## Begin Task inputs

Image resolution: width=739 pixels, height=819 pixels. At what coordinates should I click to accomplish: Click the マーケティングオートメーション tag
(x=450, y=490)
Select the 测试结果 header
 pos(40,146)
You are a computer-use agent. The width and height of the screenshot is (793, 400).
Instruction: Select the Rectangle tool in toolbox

## End Task inputs
## Begin Task inputs

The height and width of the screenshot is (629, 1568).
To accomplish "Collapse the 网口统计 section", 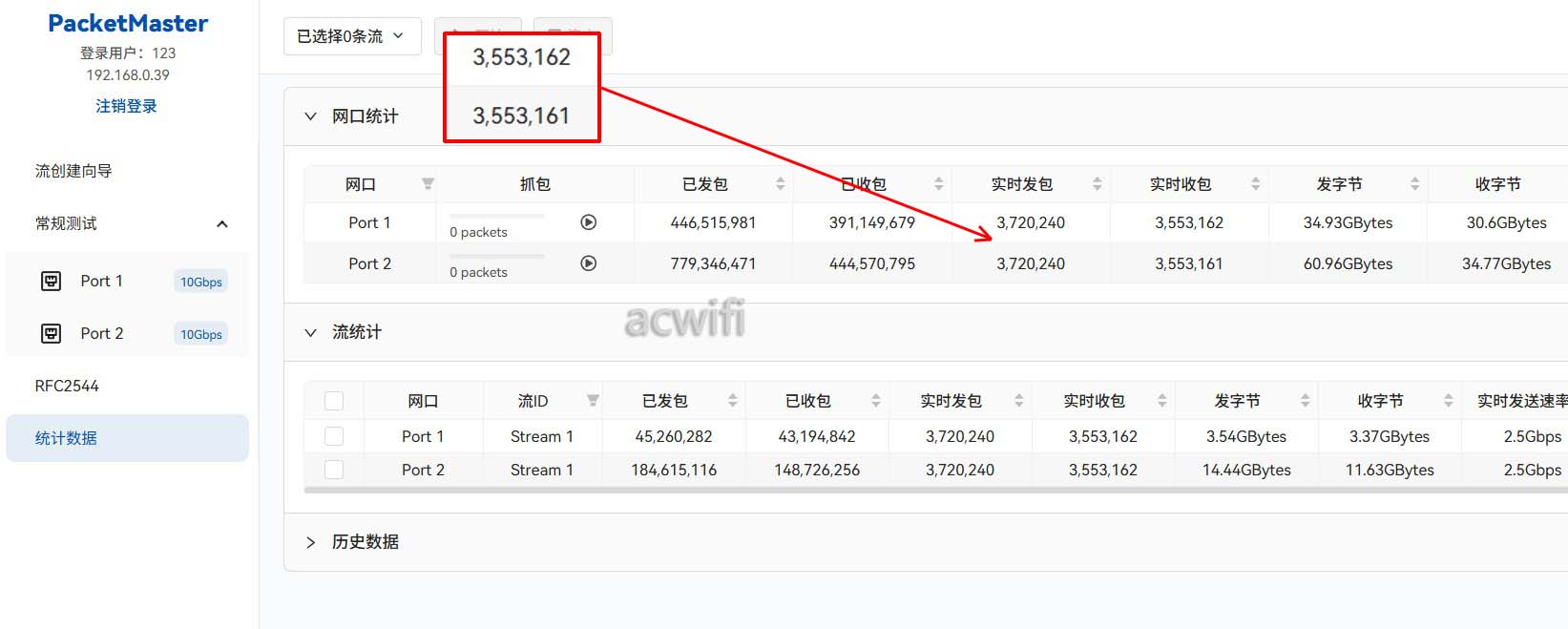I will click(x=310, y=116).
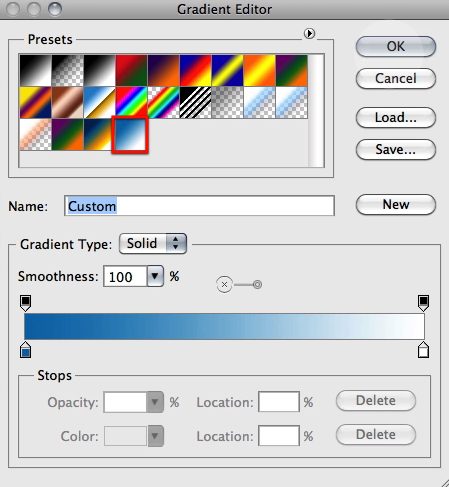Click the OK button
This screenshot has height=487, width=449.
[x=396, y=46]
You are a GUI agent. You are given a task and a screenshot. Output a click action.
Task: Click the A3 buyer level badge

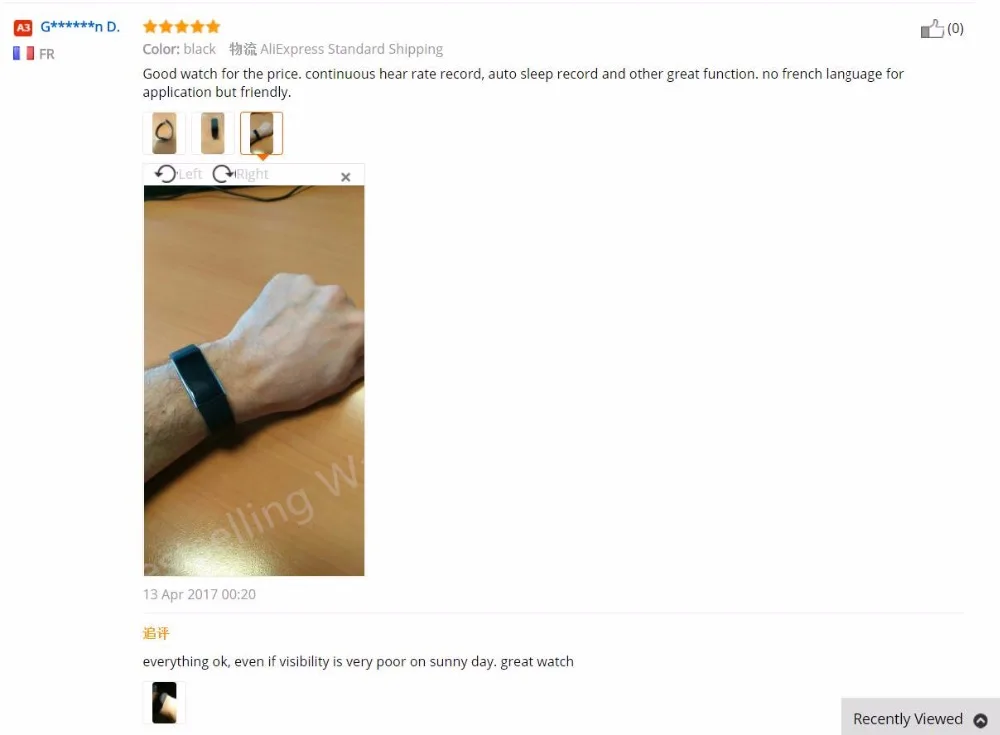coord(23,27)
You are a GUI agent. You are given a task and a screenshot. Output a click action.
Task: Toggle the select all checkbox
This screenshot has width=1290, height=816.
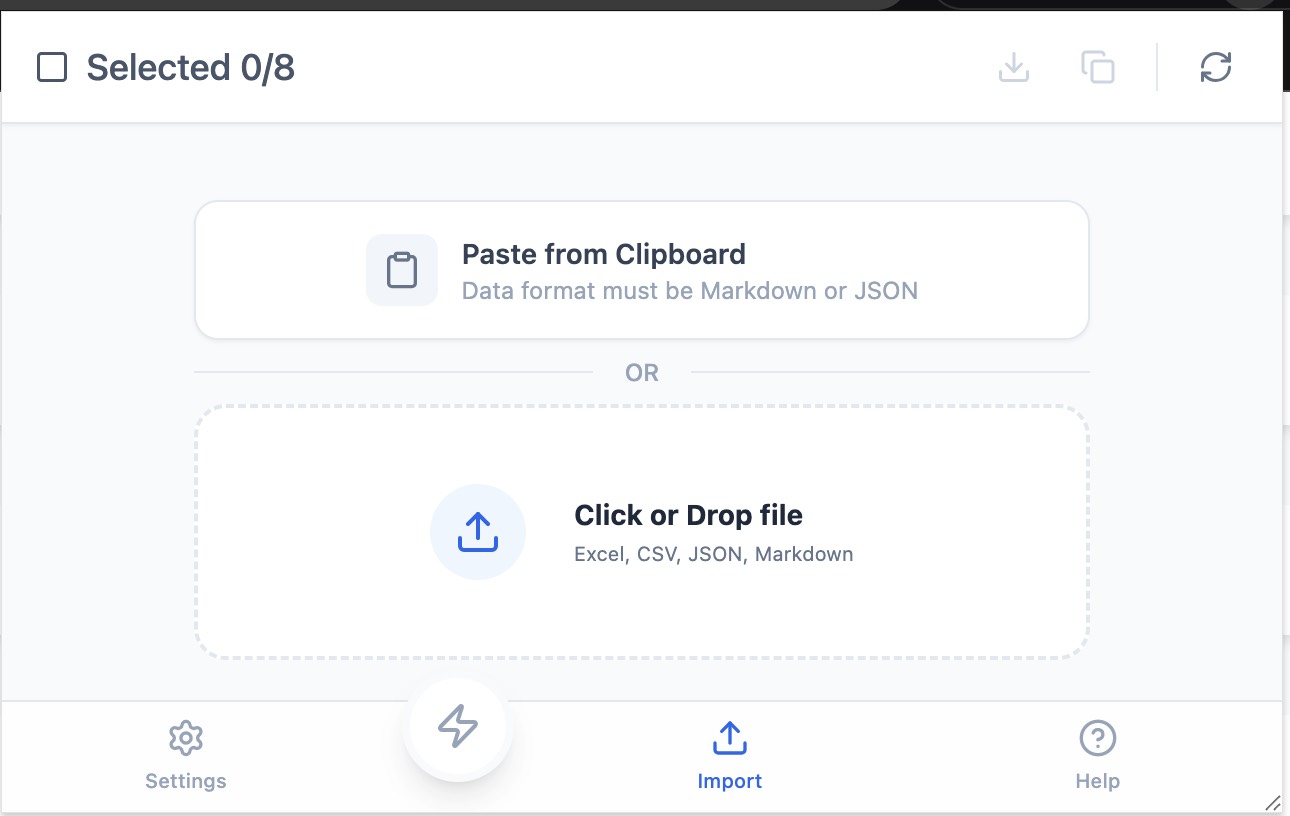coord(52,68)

## End Task inputs

* Description of the task *
Turn the records between the line containing "Image resolution: width=739" and the line containing "Instruction: Select the", inclusive, into a numbered list, leaving out blank lines.

* Correct output *
1. Image resolution: width=739 pixels, height=819 pixels. At what coordinates should I click to accomplish: Click the マーケティングオートメーション tag
2. (x=450, y=490)
3. Select the 测试结果 header
4.  pos(40,146)
5. You are a computer-use agent. The width and height of the screenshot is (793, 400).
6. Instruction: Select the Rectangle tool in toolbox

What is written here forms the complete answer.